We reach the hills of the Wolverine—Something moves far out upon the plains—The wounded Cree—His story—Adventure with a grizzly bear—Left alone—A long crawl for life—Hunger, thirst, and travail—A grizzly again—“The Great Spirit, like an eagle, looks down upon the prairie”—Saved—Watched.

In five days’ easy travel, riding each day at a kind of amble, half trot half walk, we reached the hills of the Wolverine, a low range of ridges surrounded upon all sides by a vast plain. We pitched camp close beside a small lake which was situated nigh the western extremity of the group of hills, and from the top of a ridge behind the lodge the eye ranged over an expanse the greater part of which was destitute of trees.
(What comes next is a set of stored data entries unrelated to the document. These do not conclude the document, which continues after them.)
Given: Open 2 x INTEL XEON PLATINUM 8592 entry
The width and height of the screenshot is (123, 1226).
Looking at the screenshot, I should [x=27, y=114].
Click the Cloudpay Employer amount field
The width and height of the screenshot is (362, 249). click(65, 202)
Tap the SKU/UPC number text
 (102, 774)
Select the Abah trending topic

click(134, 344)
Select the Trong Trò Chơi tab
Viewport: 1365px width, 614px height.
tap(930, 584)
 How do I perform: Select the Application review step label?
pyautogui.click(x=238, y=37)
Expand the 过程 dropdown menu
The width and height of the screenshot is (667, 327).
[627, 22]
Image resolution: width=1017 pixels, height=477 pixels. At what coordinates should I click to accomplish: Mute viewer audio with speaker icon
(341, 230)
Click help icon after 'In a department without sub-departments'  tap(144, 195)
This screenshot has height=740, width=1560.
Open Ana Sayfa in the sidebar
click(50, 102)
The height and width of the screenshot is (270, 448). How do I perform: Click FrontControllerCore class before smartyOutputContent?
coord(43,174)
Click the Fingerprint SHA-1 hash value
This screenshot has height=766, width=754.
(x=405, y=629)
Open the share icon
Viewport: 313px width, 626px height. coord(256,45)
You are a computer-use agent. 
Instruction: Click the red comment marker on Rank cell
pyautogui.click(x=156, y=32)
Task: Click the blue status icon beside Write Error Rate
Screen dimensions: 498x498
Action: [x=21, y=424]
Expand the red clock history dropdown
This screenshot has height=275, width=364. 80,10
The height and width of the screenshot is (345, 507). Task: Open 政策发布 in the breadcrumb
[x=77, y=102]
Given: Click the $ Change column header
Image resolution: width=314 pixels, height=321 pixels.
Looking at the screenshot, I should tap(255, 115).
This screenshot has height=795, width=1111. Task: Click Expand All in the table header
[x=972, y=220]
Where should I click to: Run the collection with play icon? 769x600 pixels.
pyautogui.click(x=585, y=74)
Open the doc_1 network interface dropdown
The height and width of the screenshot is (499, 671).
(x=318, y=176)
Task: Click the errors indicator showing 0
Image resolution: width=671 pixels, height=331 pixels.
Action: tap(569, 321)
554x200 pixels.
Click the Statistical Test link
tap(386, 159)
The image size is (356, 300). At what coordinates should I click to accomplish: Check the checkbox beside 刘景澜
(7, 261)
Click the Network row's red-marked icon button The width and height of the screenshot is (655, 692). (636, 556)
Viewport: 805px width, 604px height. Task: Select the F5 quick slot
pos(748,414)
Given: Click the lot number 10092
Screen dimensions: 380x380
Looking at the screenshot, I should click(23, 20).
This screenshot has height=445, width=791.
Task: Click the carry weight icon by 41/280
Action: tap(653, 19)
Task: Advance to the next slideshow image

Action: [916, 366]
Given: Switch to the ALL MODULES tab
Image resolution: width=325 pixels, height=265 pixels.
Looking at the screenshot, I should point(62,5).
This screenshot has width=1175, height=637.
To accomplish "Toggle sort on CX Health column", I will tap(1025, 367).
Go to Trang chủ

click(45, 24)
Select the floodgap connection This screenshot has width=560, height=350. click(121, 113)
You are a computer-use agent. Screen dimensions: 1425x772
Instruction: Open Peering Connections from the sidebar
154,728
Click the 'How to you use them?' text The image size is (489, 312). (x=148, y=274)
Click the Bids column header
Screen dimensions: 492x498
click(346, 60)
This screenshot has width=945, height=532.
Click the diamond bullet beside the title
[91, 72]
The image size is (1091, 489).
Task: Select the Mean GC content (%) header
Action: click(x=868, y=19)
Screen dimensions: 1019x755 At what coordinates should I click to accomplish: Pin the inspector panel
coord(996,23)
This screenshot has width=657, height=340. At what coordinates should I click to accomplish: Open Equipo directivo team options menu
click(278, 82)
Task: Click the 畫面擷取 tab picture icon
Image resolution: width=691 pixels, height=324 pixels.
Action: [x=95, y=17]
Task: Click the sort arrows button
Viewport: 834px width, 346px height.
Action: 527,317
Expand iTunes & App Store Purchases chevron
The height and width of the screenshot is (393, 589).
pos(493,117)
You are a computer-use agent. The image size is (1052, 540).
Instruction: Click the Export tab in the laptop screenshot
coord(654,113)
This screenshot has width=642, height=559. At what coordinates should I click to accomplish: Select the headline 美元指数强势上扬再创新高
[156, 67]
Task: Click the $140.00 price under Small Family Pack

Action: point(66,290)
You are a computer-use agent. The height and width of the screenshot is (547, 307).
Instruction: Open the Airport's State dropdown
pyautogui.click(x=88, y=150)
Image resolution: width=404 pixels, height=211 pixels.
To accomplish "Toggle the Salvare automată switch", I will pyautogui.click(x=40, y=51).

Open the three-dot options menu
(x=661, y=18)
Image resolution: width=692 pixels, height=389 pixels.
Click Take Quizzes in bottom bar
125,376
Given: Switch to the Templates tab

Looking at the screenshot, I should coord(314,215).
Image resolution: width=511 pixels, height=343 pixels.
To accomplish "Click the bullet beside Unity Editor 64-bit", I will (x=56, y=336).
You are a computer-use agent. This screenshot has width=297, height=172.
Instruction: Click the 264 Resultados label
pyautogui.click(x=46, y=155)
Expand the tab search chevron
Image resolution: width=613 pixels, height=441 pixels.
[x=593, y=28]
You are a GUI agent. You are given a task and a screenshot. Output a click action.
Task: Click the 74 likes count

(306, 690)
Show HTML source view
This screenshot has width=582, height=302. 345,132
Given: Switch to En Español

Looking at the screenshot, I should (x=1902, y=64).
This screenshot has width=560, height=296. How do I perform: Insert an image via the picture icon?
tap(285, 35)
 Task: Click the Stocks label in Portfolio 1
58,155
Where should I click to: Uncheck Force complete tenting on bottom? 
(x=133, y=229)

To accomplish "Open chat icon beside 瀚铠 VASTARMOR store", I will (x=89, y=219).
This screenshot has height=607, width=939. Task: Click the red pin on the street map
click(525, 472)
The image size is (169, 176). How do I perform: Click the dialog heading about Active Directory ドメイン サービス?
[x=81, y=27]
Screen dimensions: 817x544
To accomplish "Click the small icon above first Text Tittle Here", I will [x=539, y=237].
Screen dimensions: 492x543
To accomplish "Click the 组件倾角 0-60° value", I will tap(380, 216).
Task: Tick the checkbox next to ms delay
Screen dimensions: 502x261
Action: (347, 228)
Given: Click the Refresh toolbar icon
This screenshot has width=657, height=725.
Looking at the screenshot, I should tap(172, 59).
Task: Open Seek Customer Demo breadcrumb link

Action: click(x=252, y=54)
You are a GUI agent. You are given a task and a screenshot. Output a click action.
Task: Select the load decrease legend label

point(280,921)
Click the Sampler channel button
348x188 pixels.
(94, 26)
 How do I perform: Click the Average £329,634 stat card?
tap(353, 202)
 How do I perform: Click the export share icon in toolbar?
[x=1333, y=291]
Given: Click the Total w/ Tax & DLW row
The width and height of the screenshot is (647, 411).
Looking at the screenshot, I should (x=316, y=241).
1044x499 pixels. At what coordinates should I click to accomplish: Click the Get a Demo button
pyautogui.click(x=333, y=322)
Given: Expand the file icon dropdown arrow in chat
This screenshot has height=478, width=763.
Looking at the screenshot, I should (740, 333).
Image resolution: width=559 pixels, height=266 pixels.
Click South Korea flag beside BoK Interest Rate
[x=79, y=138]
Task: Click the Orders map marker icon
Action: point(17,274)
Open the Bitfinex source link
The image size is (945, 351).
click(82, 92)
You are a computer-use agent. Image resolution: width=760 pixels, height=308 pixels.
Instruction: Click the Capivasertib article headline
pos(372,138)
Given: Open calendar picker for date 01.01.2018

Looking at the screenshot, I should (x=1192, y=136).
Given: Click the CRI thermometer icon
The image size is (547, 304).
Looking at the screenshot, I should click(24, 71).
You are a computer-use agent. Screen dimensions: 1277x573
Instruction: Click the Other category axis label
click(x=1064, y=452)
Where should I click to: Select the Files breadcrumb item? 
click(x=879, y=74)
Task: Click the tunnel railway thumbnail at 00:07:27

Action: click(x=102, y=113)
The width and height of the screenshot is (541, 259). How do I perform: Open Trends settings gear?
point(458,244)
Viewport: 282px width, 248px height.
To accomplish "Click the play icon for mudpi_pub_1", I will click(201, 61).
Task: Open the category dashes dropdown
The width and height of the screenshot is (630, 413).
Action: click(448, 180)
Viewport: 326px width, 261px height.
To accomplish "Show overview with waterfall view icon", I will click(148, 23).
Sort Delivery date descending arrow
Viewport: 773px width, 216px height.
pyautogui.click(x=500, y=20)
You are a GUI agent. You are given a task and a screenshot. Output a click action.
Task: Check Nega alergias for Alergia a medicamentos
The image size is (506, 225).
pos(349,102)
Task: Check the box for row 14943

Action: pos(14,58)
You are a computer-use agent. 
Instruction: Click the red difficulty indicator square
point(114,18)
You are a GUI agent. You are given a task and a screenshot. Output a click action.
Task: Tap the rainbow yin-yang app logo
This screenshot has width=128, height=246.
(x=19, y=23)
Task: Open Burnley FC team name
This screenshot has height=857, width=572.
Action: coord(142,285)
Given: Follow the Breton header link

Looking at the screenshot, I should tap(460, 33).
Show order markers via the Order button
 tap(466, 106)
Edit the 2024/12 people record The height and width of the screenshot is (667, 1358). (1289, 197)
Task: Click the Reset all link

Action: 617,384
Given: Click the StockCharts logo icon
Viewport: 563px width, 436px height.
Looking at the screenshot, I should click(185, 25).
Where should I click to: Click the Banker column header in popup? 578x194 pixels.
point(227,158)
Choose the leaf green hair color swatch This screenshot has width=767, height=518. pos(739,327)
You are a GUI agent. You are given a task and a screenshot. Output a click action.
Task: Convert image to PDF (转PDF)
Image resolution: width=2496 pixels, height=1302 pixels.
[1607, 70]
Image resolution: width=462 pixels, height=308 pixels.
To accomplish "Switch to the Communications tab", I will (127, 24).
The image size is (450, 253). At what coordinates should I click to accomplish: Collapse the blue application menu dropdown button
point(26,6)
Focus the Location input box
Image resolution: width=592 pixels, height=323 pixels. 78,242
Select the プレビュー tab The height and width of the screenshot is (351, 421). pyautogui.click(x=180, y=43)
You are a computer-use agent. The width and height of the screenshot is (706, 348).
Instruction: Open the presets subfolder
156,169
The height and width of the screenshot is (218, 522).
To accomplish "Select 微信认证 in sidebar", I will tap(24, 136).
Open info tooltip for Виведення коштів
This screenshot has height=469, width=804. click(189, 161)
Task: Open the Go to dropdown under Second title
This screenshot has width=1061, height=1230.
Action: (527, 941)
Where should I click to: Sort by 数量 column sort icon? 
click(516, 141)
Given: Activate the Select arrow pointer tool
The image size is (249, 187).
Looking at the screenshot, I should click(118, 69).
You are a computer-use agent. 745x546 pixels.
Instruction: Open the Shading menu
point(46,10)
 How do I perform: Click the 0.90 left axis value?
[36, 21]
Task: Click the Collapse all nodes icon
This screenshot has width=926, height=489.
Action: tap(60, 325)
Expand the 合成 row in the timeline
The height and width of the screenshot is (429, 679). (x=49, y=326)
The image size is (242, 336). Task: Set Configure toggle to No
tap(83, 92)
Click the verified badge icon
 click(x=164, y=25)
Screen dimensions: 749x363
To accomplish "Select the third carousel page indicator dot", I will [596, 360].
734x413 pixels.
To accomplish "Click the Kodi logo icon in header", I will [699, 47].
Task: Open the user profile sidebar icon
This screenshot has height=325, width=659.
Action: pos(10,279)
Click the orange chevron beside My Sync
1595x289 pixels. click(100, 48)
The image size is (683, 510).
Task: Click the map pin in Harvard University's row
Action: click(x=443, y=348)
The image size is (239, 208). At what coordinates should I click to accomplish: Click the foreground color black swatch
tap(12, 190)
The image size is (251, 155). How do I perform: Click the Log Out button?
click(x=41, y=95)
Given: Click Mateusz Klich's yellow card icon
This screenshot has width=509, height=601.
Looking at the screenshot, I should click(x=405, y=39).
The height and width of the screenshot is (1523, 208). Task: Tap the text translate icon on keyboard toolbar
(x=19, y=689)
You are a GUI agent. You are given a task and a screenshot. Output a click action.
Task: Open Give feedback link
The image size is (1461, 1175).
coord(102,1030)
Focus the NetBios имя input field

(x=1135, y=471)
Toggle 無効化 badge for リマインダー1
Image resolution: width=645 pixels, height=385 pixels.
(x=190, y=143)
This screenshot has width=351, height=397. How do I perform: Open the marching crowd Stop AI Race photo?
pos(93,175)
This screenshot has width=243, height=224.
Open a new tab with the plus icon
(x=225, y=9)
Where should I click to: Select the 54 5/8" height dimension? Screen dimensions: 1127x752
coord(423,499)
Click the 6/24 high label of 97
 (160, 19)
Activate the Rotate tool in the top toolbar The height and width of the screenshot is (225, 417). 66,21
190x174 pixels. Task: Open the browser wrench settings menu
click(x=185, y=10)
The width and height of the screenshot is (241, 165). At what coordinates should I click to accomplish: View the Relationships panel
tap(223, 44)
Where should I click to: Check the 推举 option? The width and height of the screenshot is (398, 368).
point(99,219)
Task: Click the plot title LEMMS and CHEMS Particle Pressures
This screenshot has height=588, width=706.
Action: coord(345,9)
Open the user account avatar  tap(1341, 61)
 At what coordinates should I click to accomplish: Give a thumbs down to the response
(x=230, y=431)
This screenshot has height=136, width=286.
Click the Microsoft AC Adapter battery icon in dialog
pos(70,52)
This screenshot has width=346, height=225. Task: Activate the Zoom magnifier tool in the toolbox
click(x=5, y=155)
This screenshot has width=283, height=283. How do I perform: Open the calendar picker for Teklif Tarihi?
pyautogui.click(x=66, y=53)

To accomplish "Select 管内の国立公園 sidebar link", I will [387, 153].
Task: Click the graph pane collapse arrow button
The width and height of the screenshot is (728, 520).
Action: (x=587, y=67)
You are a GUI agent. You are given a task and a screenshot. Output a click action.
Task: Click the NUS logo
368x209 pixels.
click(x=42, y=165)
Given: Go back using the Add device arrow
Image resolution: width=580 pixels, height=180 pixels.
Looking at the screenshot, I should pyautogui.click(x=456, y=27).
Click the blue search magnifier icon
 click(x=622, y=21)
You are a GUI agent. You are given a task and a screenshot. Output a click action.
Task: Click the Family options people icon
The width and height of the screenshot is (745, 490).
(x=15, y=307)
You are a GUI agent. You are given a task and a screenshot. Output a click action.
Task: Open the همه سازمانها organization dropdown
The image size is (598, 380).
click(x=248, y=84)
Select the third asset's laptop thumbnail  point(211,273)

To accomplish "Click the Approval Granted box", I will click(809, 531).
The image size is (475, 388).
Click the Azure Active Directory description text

It was the Indian’s wont every evening, after camp had been made, to make a long circuit around the camping-place armed with his fowling-piece. From these excursions he usually returned at dusk, bringing with him a brace of wild ducks or a few prairie grouse for the morning meal.

On the evening of our arrival at the Touchwood Hills he and I set out as usual upon this evening ramble, leaving[68] Donogh to look after the camp. Ascending the ridge I have spoken of, we surveyed intently the plain which stretched from the base of the hill on which we stood until it was lost to sight in the western horizon. It was so vast a prospect that the eye wandered over it for a length of time ere it could note even the nearer portion that lay well within the range of vision. The Sioux took a long survey of the scene. Shading his eyes with his hands, he slowly traversed the great circle of the horizon; then his gaze sought the nearer landscape, passing along it in a manner that left no portion of the field of sight unscanned. As thus he looked, his slow-moving eyes all at once became steadily fixed upon one object set within the mid-distance of the scene. To an ordinary eye it appeared a speck, a rock, or a bush, or perhaps some stray wolf roving the plain in search of food; to the quick eye of the Sioux it was none of these things. It moved very slowly in the landscape; it appeared to stop at times and then to go on again, keeping generally the same direction. It was slowly approaching the Wolverine Hills. At last the Sioux seemed to satisfy himself as to the nature of this slow-moving object. Quitting the summit, he descended with rapid steps to the camp, caught his horse, told me to secure mine, passed a piece of leather into his mouth as bridle, and springing upon his bare back and calling upon me to follow, set off at a gallop into the plain in the direction of the strange[69] object.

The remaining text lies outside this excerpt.